In the interest of full disclosure, I’m here to say that I have a personal stake in the outcome of the tuition-

increase debate raging in Colorado this summer.

My daughter is returning to the University of Colorado this fall, so the proposed hike of up to 28 percent is not just idle chat around our house. The vacation fund is hanging in the balance.

So as the same political leaders who slashed higher education budgets and created this mess shamelessly grandstand about keeping higher ed affordable, I called Barbara Bintliff for a reality check.

Do you really need that much money?

Or are students and their parents getting fleeced?

Bintliff tried to be patient with me.

The professor at the CU School of Law and chairwoman of the Boulder Faculty Assembly has been in the unenviable position of dealing with the Ward Churchill fiasco for the past several months.

Never mind that other Faculty Assembly members are National Science Foundation scholars who choose to teach undergraduates just for the love of it, they all get tarred with the same brush when someone behaves badly.

It’s a convenient excuse for opposing tuition hikes.

“I can’t tell you how demoralizing it is,” she said.

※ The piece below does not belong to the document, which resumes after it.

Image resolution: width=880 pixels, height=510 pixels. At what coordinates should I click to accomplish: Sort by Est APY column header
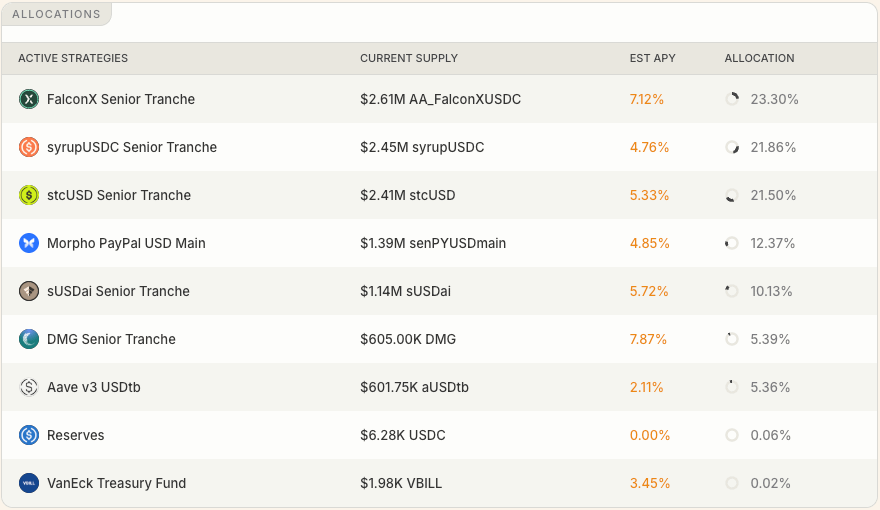pyautogui.click(x=652, y=58)
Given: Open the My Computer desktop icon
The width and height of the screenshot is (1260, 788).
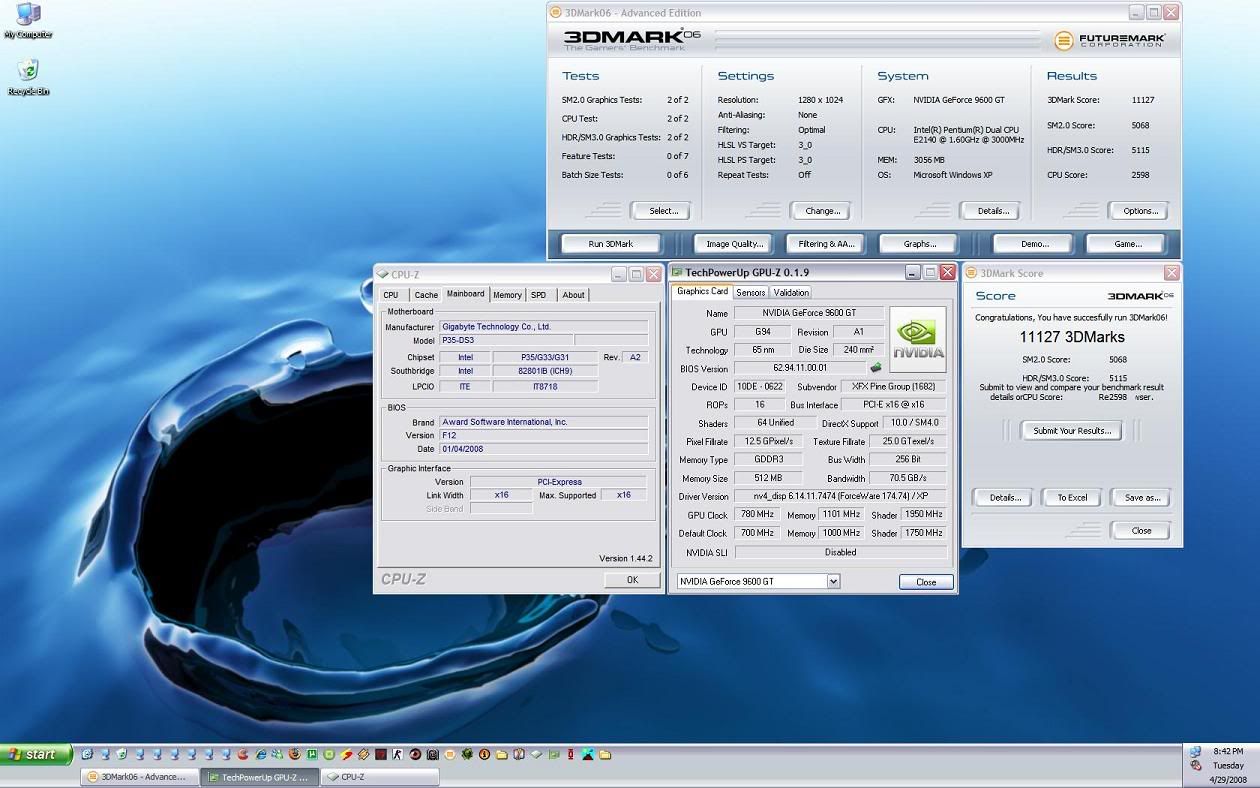Looking at the screenshot, I should point(27,16).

But she wants Coloradans to know that after a decade of state budget cuts, the tuition increases are critically important.

The library at CU is in real trouble, she said.

“It’s gravely understaffed, the acquisitions budget has been cut and cut and cut, and we’re hard-pressed to meet the needs of the faculty and the students with what’s left,” she said.

It’s not easy to be on the cutting edge with 10-year-old data.

In addition, classes are larger and fewer sections are offered. Fewer student advisers are available, which means that students have trouble getting the help they need to get into required courses and undergraduates end up going an extra semester or two to get their degrees.

It’s not much of a bargain.

“The truth of the matter is that CU’s tuition has always been low” relative to comparable institutions, she said.

So, shocking as a 28 percent increase at CU or a 15 percent increase at Colorado State University sounds, tuition here is still a bargain compared with what in- state students pay to attend the research universities at Nebraska, Ohio State, Missouri, Iowa, Michigan and elsewhere.

House Speaker Andrew Romanoff, D-Denver, said those comparisons have been very helpful.

“Clearly, you get what you pay for,” he said.

Colorado ranks 49th in the nation in taxpayer support of higher education, which means we face either tuition increases or fewer state universities.

Take your pick.

And keep in mind that when colleges disappear, so do businesses that depend on them to train workers and deliver technical innovation.

Romanoff said he has been traveling the state talking to voters about the budget situation and has found great concern about this, especially in towns where smaller colleges are located.

“Face it, CU is going to survive no matter what,” he said.

Even if CU can’t make it under the limits imposed by the state and ultimately is privatized, he said, it will survive.

“But for places like Adams State and the community colleges, those options aren’t available,” he said, “and they’re the economic lifeblood of those communities.” State support is essential for their survival. “They can’t jack up tuition indefinitely.”

And the fact that higher education in Colorado is reduced to mere survival is pathetic.

“It’s humbling and sobering that here in Colorado, higher education is stuck at the waterline,” Romanoff said. “We don’t lift our sights much higher than that, and we’re capable of so much more.”

Or are we?

Maybe the future belongs to Nebraska.

If that’s the case, Bintliff won’t be the only one feeling demoralized.